福井新聞「瀬戸際もんじゅ」第2弾
動燃と言われていた時代から、
現場で働く人たちと、上層部の間には大きく厚い壁があった。
東京からやってくるお偉いさんは、黒塗りのハイヤーがお出迎え・・・
お偉いさんの敦賀での飲食はすべて、ツケ。
管理職の人もツケ・・・
つまり税金で賄われていたということだ。
一方、現場で働いている若い人たちは、みんな自腹があたりまえ。
そんなところにもこの組織の危うさがうかがえる。
【連載】瀬戸際もんじゅ(2) 場当たり的改組の20年間
(2015年11月18日午後5時30分)
原子力規制委員会が高速増殖炉もんじゅ(福井県敦賀市)の運営主体を変更するよう、文部科学相への勧告方針を決めた今月4日、田中俊一委員長は運営主体の日本原子力研究開発機構を「ここ20年間、同じようなことを繰り返してきた」と切り捨てた。

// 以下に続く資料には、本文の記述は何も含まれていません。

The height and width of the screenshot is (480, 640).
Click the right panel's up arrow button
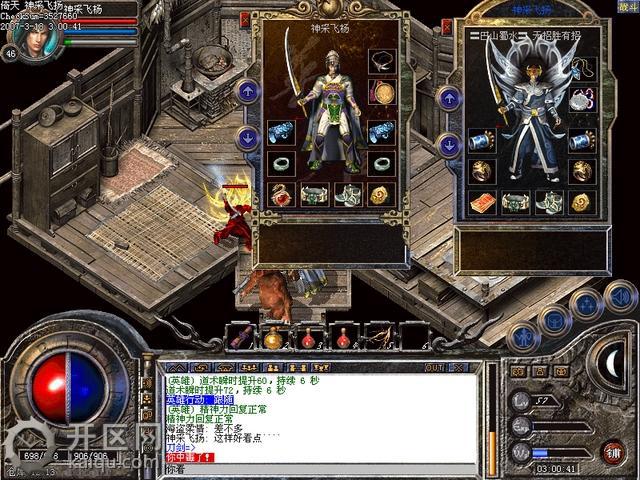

1995年12月のもんじゅナトリウム漏れ事故の後、対策を重ね、規制官庁も再三指導してきた。だが、勧告は「結果的に具体的な成果を上げることなく推移した」と断じた。
事故当時、運営主体だった動力炉・核燃料開発事業団(動燃)は、大学、電力会社、原子炉メーカーなどから専門家を集めたエリート集団だった。エネルギー資源に乏しい日本で、国策の核燃料サイクルを担う主役に位置付けられた。その自負が、温度計1本の破損で打ち砕かれた。組織は混乱し、事故現場のビデオ隠しは社会問題に発展した。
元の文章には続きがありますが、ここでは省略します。